State Street’s head of global macro strategy Michael Metcalfe said it was the first time in a long while that political risk was on the rise after a period where international investors have been pouring money into the region.

“The question is do you take the fiscal risk in the euro or the Fed independence risk in the dollar,” Metcalfe said. “This week, it looks like it’s a score draw.”

Key European 30-year bond yields are also set to record their biggest monthly jumps since March. The largest move has come in France, where Prime Minister Francois Bayrou has called a confidence vote for September 8 that many expect him to lose.

The closely-watched spread France pays over Germany for 10-year debt held at 78 bps, having soared over the last fortnight..

A UK bank share index fell 1.4% meanwhile after an influential think tank suggested the government could begin taxing banks based on their Bank of England reserves.

Asia was mixed overnight with Chinese shares clocking up their best month in almost a year with a more than 10% gain on hopes that its economy, especially the tech sector, is picking up.

Japan’s heavyweight Nikkei ended down on the day, although it too has jumped 4% in August and both it and MSCI’s broadest index of Asia-Pacific shares outside of Japan are on an unbroken 5-month run of gains.

One blip in China was a 1.7% pull back on the tech-focused STAR 50 Index after it had surged more than 7% in the previous session, while shares in chip firm Cambricon Technologies tumbled more than 6% after it issued a risk alert to investors in a stock exchange filing, citing a sharp rise in its stock prices since late July.

“Certainly, when you see such a very, very large move, and then some warning coming from the company, you could think that there has been a little bit of overshooting,” said Frank Benzimra, head of Asia equity strategy at Societe Generale.

WAITING ON PCE

In the broader market, focus now turns to the release of the U.S. PCE price index data – the Fed’s preferred measure of inflation – later on Friday.

Khoon Goh, head of Asia research at ANZ, said analysts would be looking to see whether the impact of trade tariff increases is starting to show.

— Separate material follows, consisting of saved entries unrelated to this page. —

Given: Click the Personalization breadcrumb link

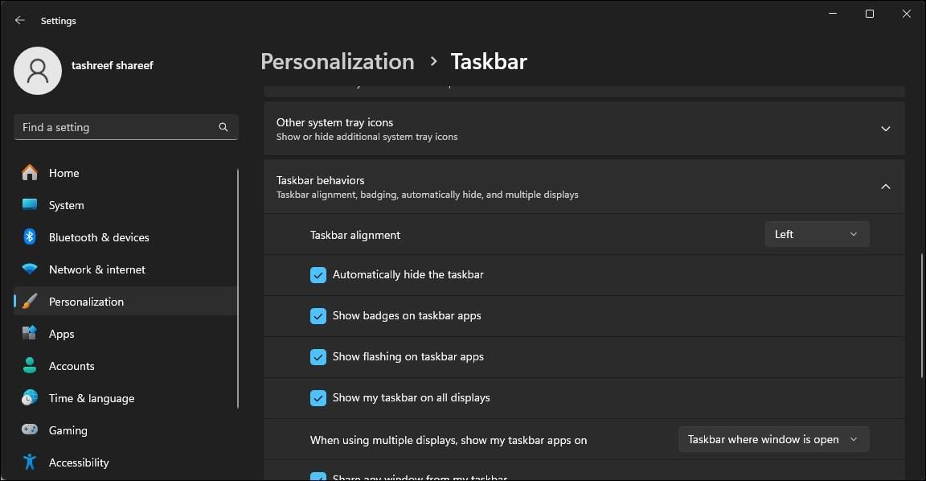Looking at the screenshot, I should pos(337,61).
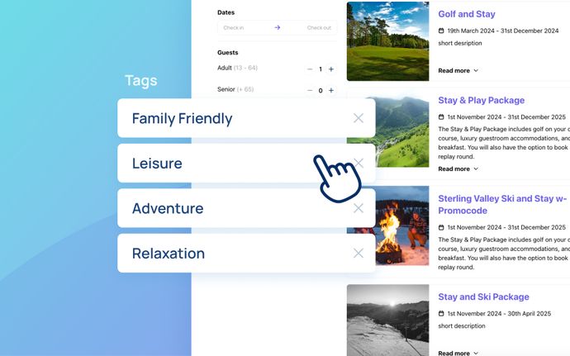Increase Senior guest count
Viewport: 570px width, 356px height.
coord(330,91)

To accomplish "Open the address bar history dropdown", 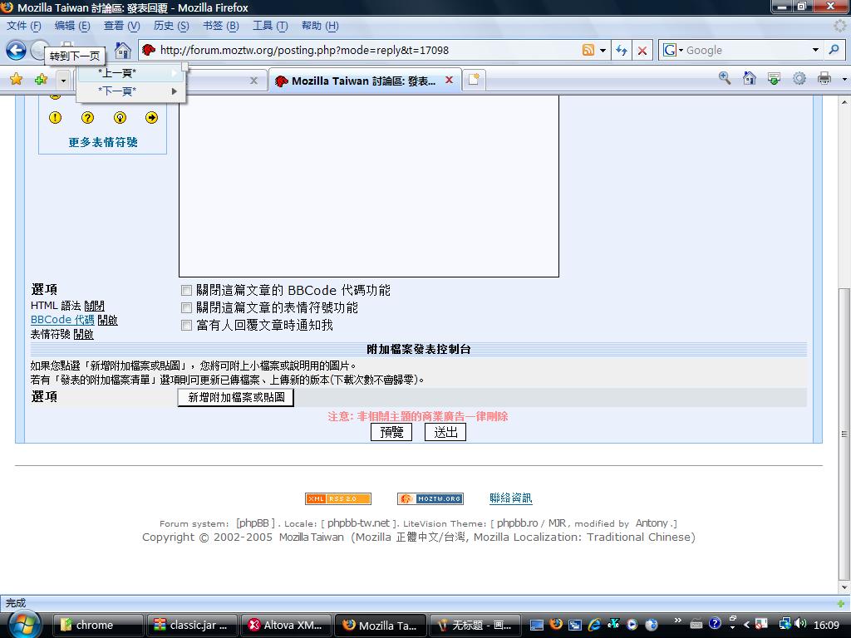I will [603, 51].
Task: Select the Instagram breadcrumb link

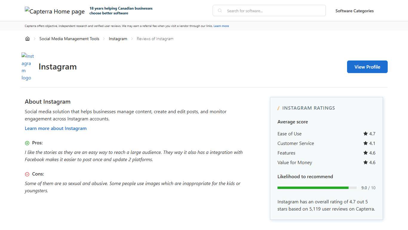Action: [x=118, y=39]
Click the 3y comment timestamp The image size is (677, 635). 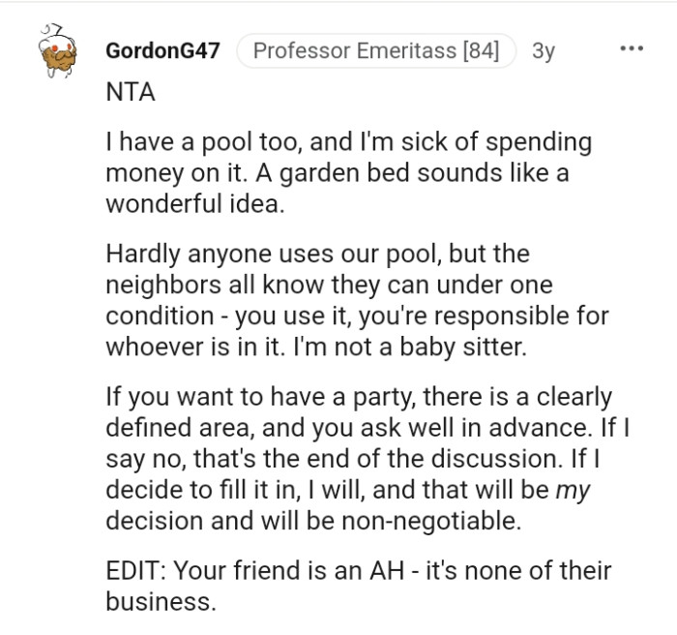[544, 51]
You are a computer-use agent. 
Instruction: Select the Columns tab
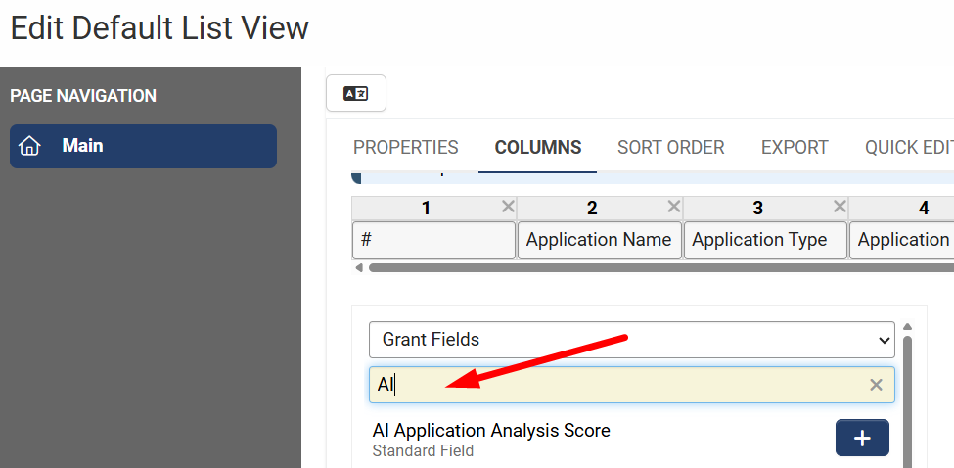click(x=538, y=147)
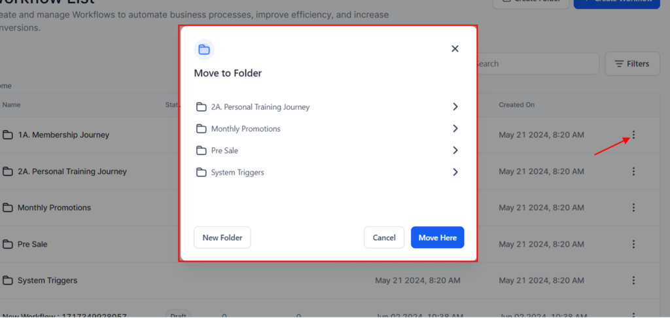Click the New Folder button
The image size is (670, 318).
pyautogui.click(x=222, y=238)
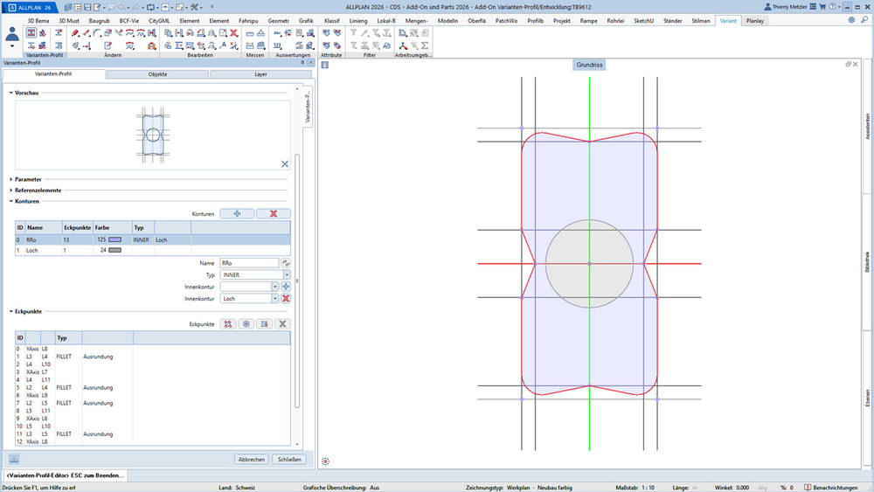Open the Planlay ribbon tab
Viewport: 874px width, 492px height.
[x=755, y=21]
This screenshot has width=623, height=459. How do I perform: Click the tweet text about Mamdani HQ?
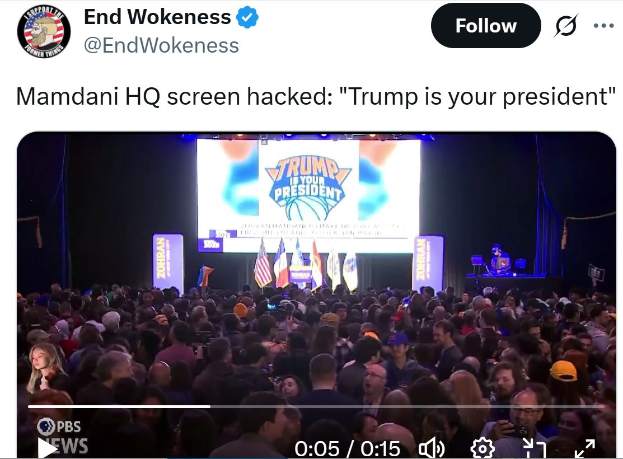click(316, 97)
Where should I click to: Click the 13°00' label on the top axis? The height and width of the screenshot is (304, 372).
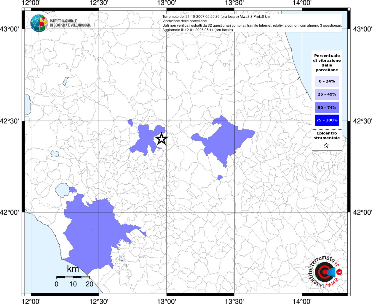pos(167,3)
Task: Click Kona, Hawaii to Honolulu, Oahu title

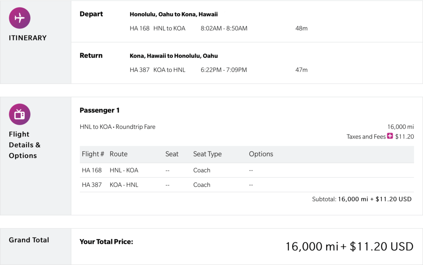Action: pos(173,56)
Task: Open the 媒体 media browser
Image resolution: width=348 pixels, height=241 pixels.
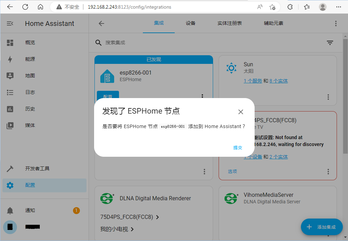Action: [x=30, y=125]
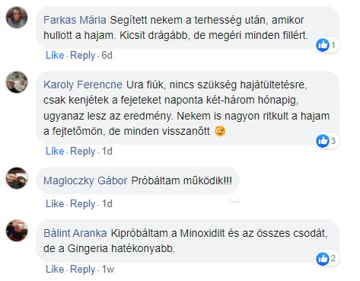
Task: Open the Magloczky Gábor name link
Action: (x=85, y=180)
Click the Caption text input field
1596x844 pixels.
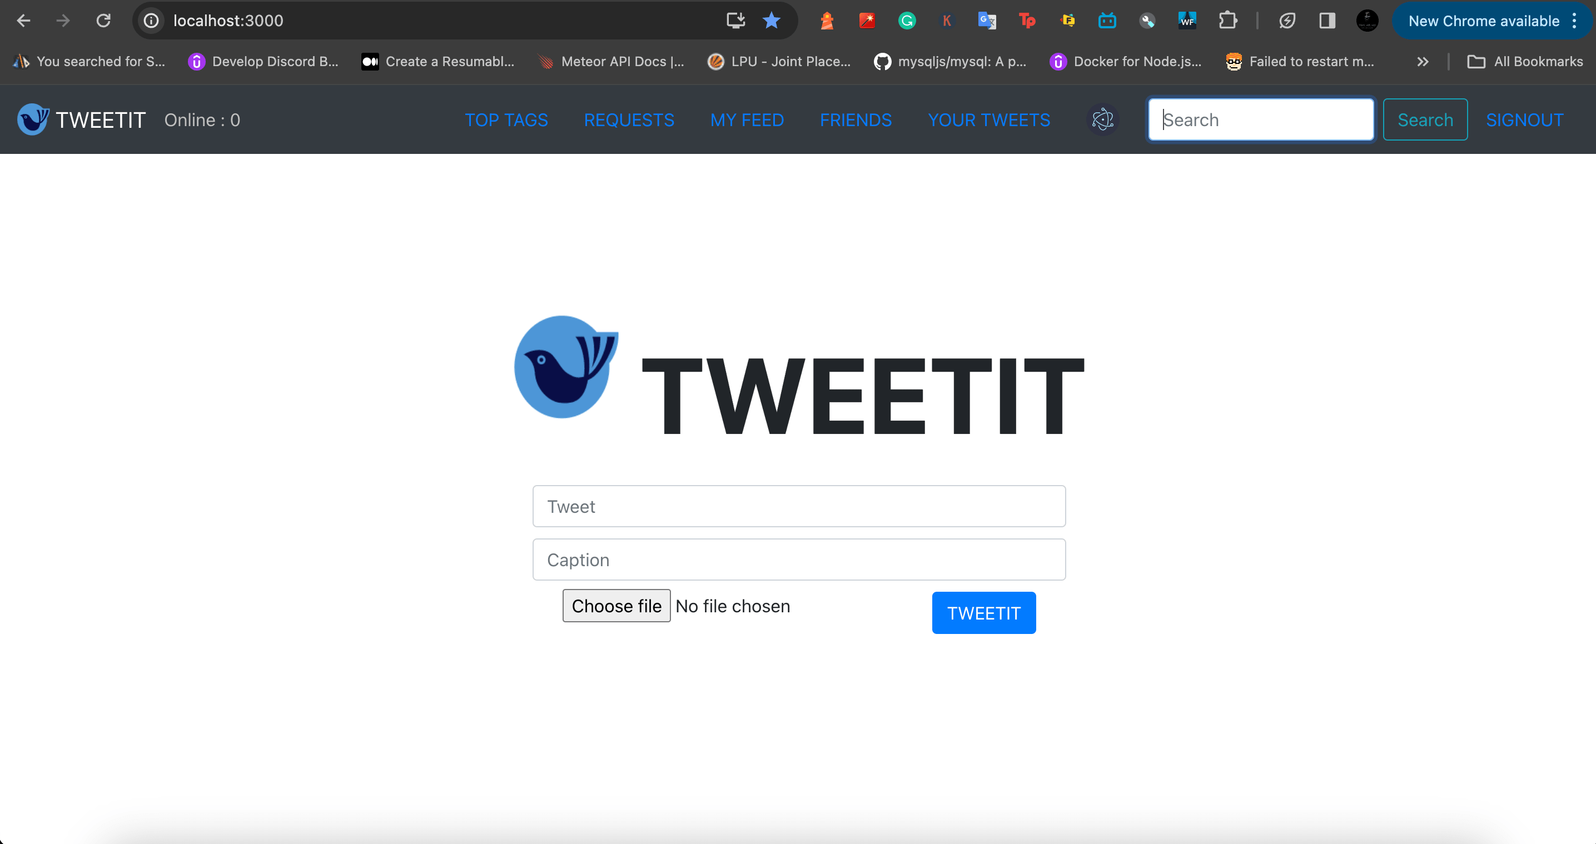tap(798, 559)
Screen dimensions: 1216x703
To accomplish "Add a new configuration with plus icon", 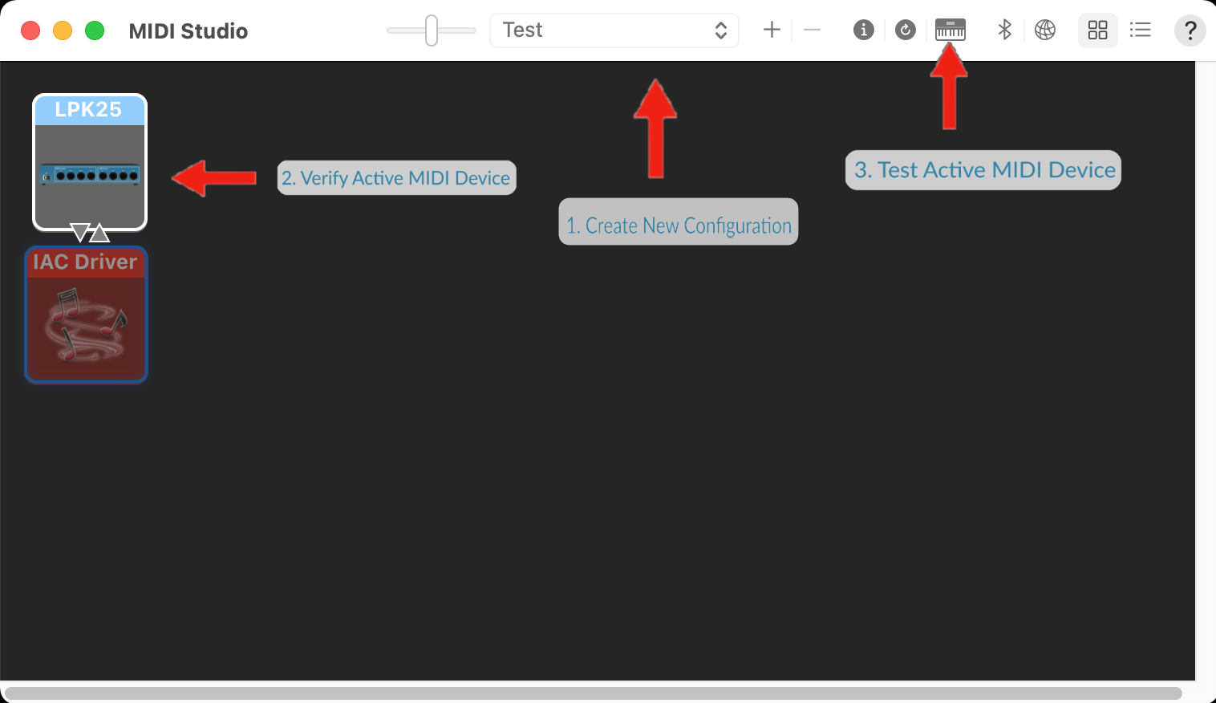I will (x=771, y=30).
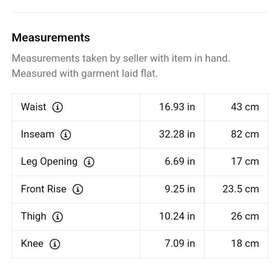Tap the Leg Opening info icon
The height and width of the screenshot is (280, 280).
tap(89, 162)
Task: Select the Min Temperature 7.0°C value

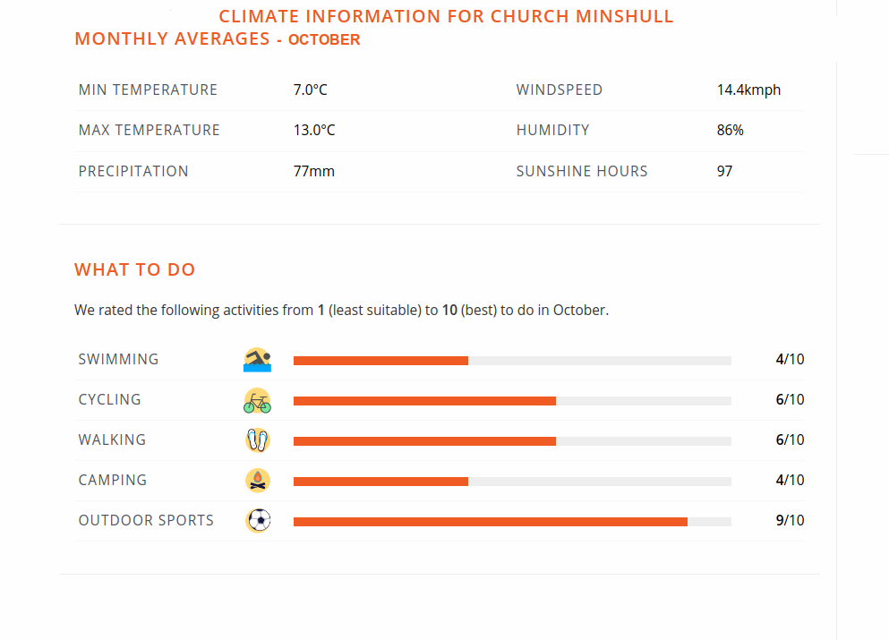Action: click(311, 90)
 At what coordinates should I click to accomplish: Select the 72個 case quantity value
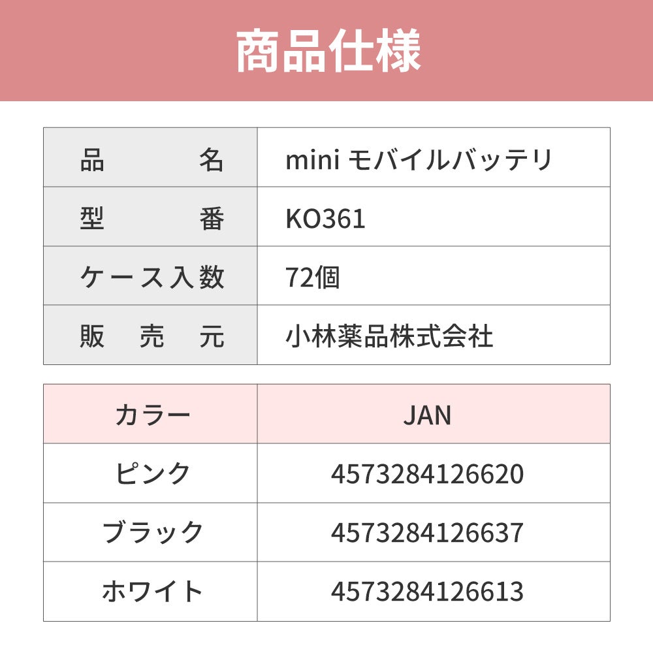click(313, 278)

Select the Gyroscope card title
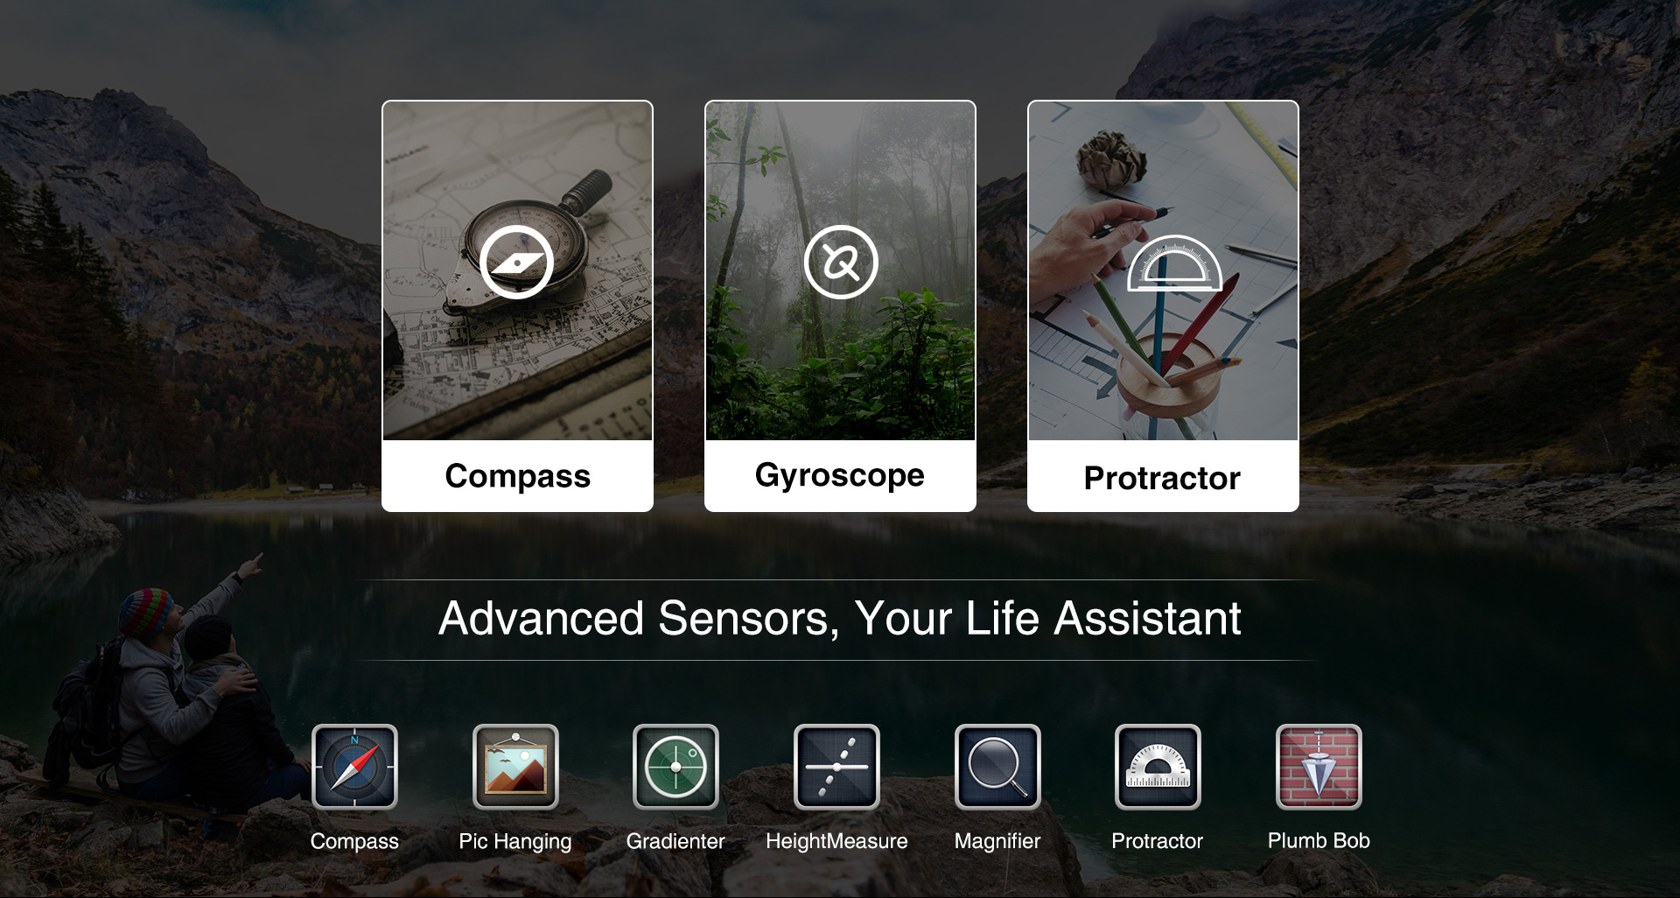pyautogui.click(x=840, y=475)
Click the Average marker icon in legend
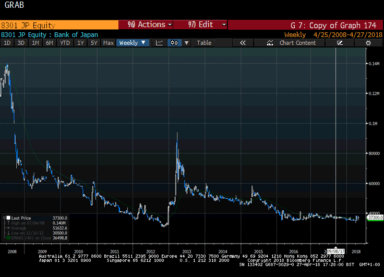Screen dimensions: 384x277 click(x=7, y=228)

“There are three important pieces of data ahead of the September FOMC. So there’s the PCE, then there’s the payrolls number next week, and then the CPI reading.”

Traders are currently pricing in an 85% chance of a rate cut in September, up from 63% a month earlier, according to the CME FedWatch tool.

Fed Governor Christopher Waller on Thursday said he wants to start cutting interest rates next month and “fully expects” more rate cuts to follow, to bring the Fed’s policy rate closer to a neutral setting.

The heightened expectations of imminent Fed rate cuts left the dollar on course for a monthly fall of 2% against a basket of currencies on Friday.

The euro was last down 0.1% at $1.1677, pressured in part by political and fiscal worries in France, while sterling eased 0.2% to $1.3477, though was set for a monthly gain of more than 2%.

The dollar was also battling headwinds from worries about Fed independence as President Donald Trump steps up his campaign to exert more influence over monetary policy, including his latest attempt to fire Fed Governor Lisa Cook.

Cook filed a lawsuit on Thursday claiming Trump has no power to remove her from office.

Elsewhere, oil prices fell on Friday, with Brent crude futures last down 0.6% to $68.20 a barrel, while U.S. crude dipped to $64.21 per barrel. [O/R]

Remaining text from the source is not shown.